I know that when I copy a multiline command from the internet that has newlines it appears on the command line

$ something
> like
> this

Also I know that you can use \ to insert a newline at the very end of your command

$ like \
> this

But how can I add newlines in the middle of a command that I've already typed out?

For example, given

$ this long command that I want to split over multiple lines

How can I turn it into

$ this long command
> that I want to split
> over multiple lines

So far I've tried:

  • Using ctrl + v to insert a return character - just results in ^M being inserted
  • Typing \ return in the middle of the input (as you would do at the end of a line) - just results in \ being typed and then the command being executed.

1 Answer 1


Use Ctrl+V followed by Ctrl+J.

This inserts a linefeed character rather than a carriage return (which Ctrl+M or Enter would result in after Ctrl+V).

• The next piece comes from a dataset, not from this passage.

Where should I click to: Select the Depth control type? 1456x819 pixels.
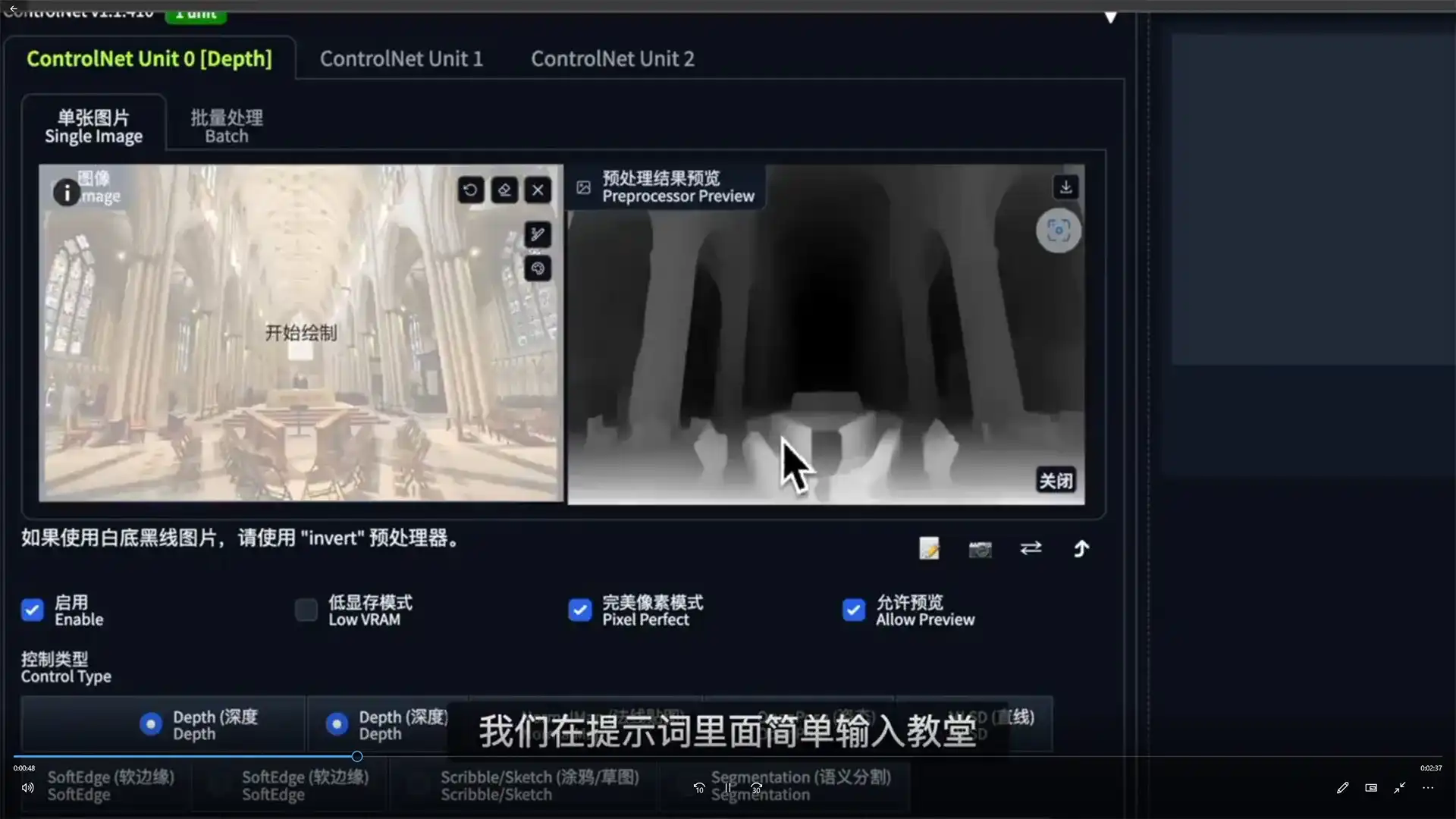point(151,724)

  • Ah, so are carriage returns the characters used to submit a command at the prompt? If so then it makes sense why Ctrl+V and Enter would insert one - I was initially assuming that since Unix files use linefeed characters as line endings that Ctrl+V and Enter would insert one of these. Aug 6, 2019 at 10:53
  • 1
    @JShorthouse The Enter key by itself sends the current line to the thing that reads it (the readline library). Prefixing it by Ctrl+V sends a carriage return. This does not mean that Unix uses carriage returns for newlines.